Tomb during its expansion, 1901

The society's building was designed in the Moorish Revival style by Richard Morris Hunt and constructed in 1870. A later expansion was completed in 1901. Architectural historian Patrick Pinnell includes an in-depth discussion of Keys' building in his 1999 history of Yale's campus, relating the then-notable cost overruns associated with the Keys structure and its aesthetic significance within the campus landscape. Pinnell's history shares the fact that the land was purchased from another Yale secret society, Berzelius (at that time, a Sheffield Scientific School society).

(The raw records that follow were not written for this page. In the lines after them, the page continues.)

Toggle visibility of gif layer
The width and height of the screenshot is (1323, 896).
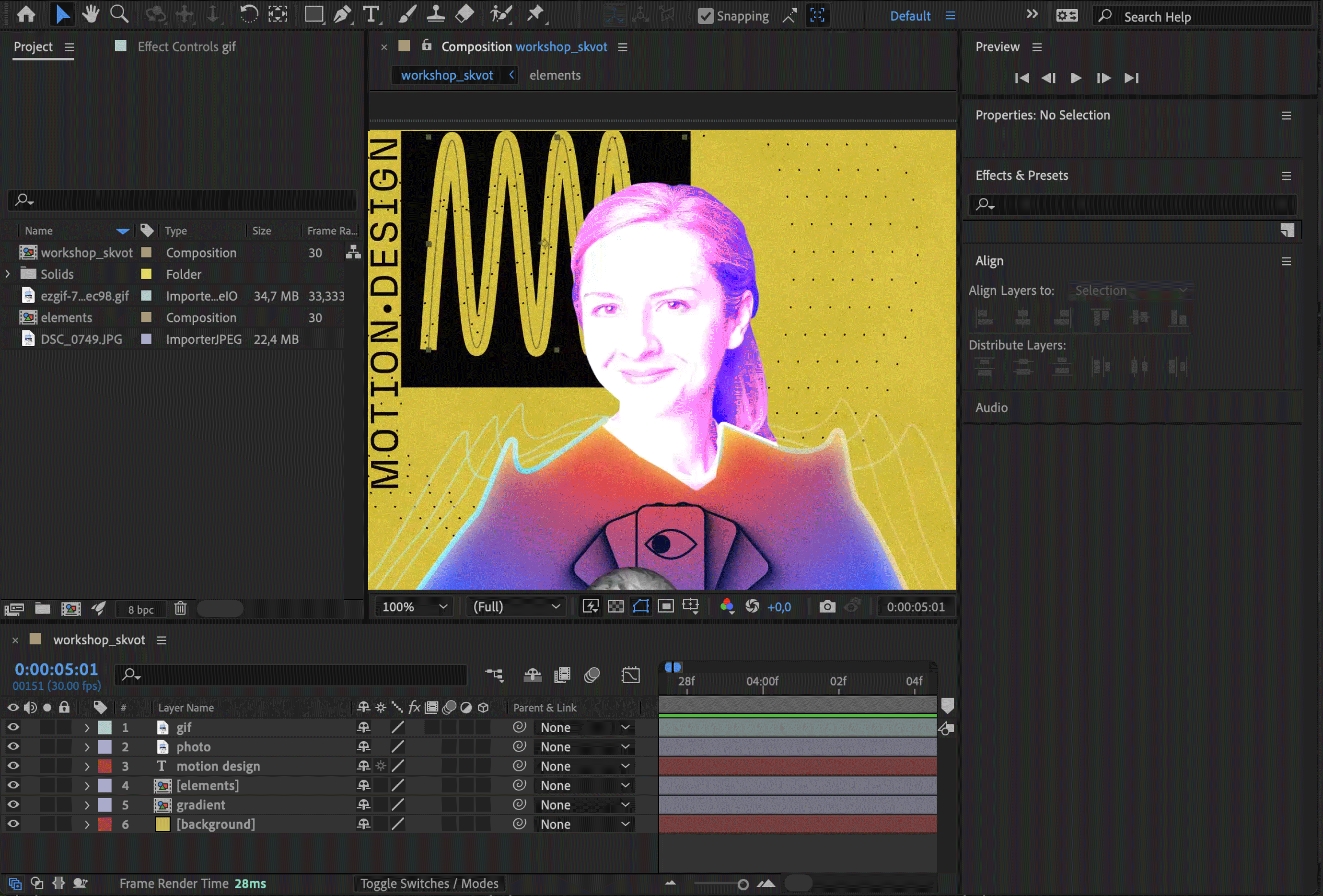(x=13, y=727)
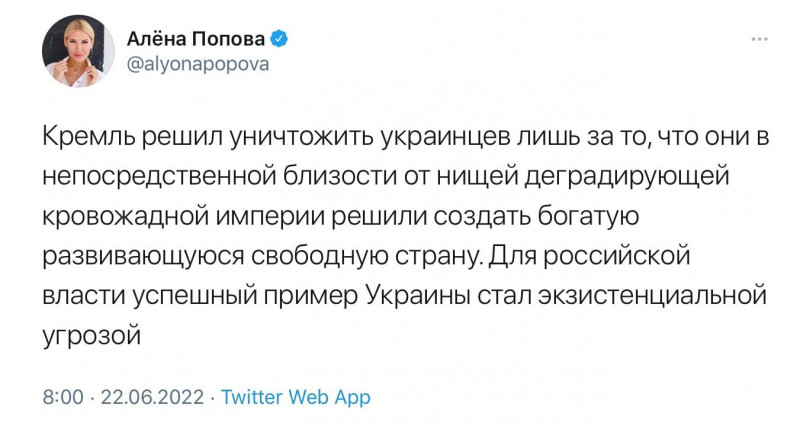Click the word деградирующей in the tweet

tap(627, 178)
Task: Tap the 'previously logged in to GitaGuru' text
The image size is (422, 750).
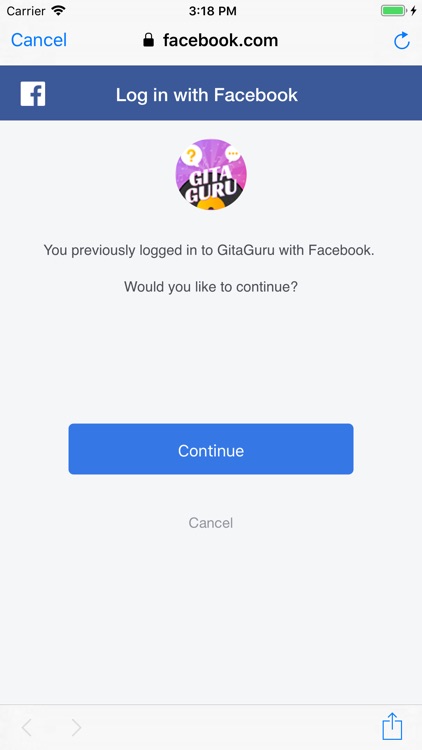Action: (209, 250)
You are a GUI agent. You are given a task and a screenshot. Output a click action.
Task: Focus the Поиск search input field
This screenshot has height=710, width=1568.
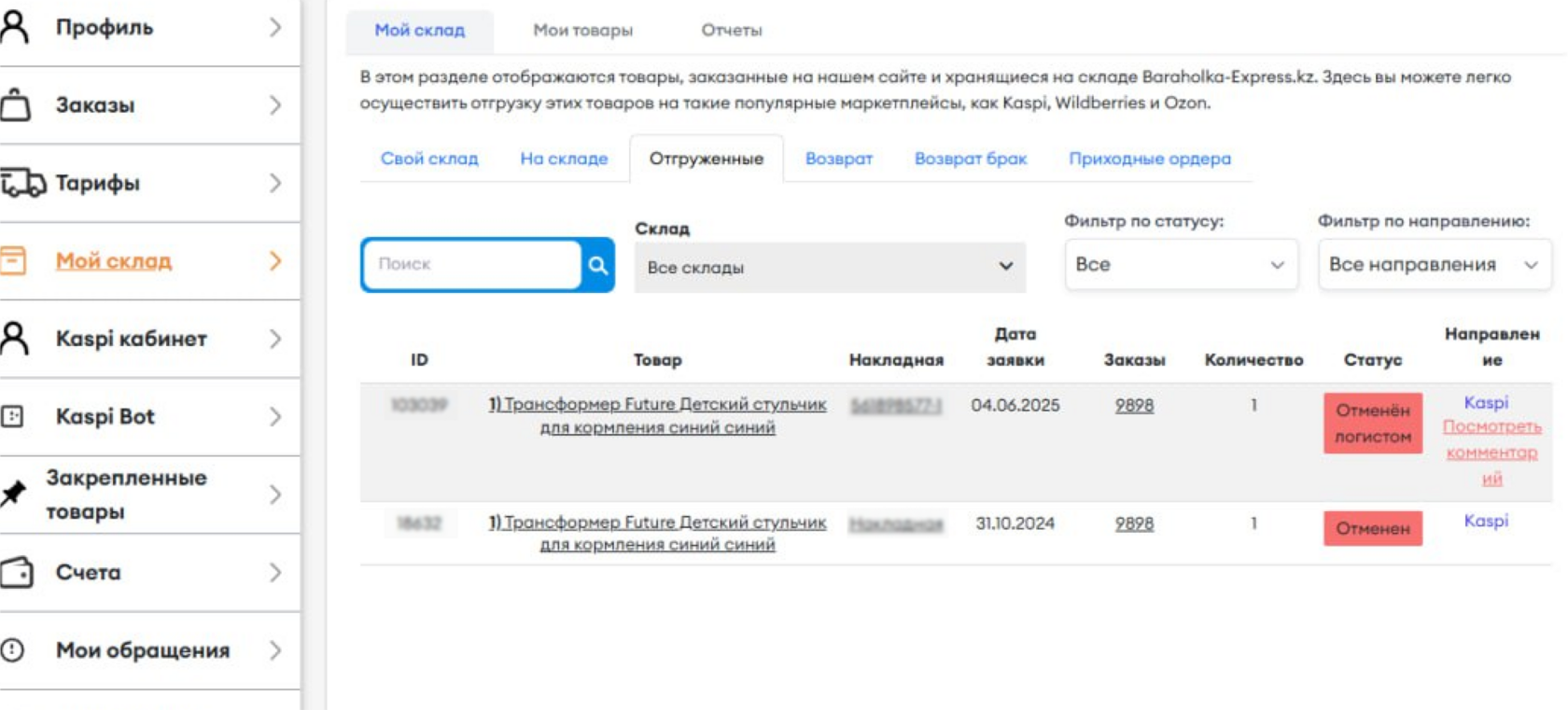pyautogui.click(x=471, y=265)
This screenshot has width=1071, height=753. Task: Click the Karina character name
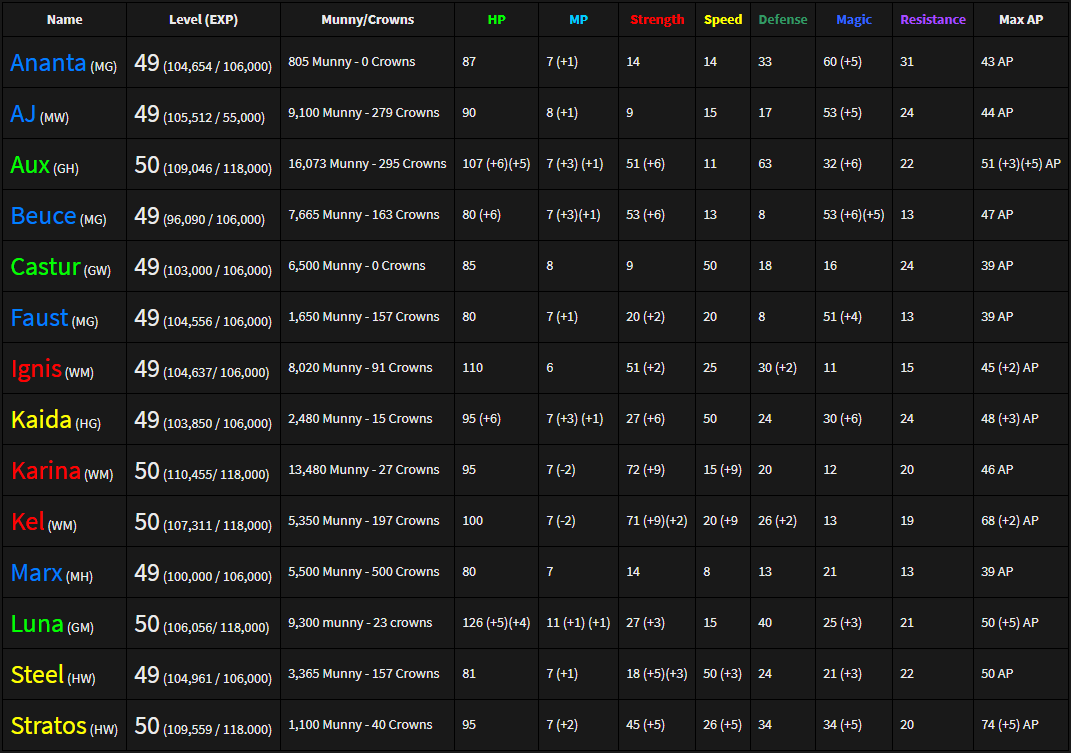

Regarding the tomb's distinctive appearance, Pinnell noted that "19th-century artists' studios commonly had exotic orientalia lying about to suggest that the painter was sophisticated, well traveled, and in touch with mysterious powers; Hunt's Scroll and Key is one instance in which the trope got turned into a building." Later, undergraduates described the building as a "striped zebra Billiard Hall" in a supplement to a Yale yearbook. More recently, it has been described by an undergraduate publication as being "the nicest building in all of New Haven".

== Membership ==

Scroll and Key taps annually a delegation of fifteen students in the junior class to serve the following year. Membership is offered to a diverse group of highly accomplished juniors, specifically those who have "achieved in any field, academic, extra-curricular, or personal".

Mark Twain was an honorary member, under the auspices of Joseph Twichell, Yale College Class of 1859.

== Gifts to Yale ==

The Kingsley Trust Association funds the John Addison Porter Prize, awarded annually since 1872. This prize is "given for a written work of scholarship in any field in which it is possible, through original effort, to gather and relate facts and/or principles and to make the product of general human interest." In 1917, Keys established the endowment for the Yale University Press, which has funded the publication of The Yale Shakespeare and sponsored the Yale Series of Younger Poets.

In 2026, members established the Keys New Haven Engagement Endowment Fund to support sustained service initiatives and engagement with the broader New Haven community.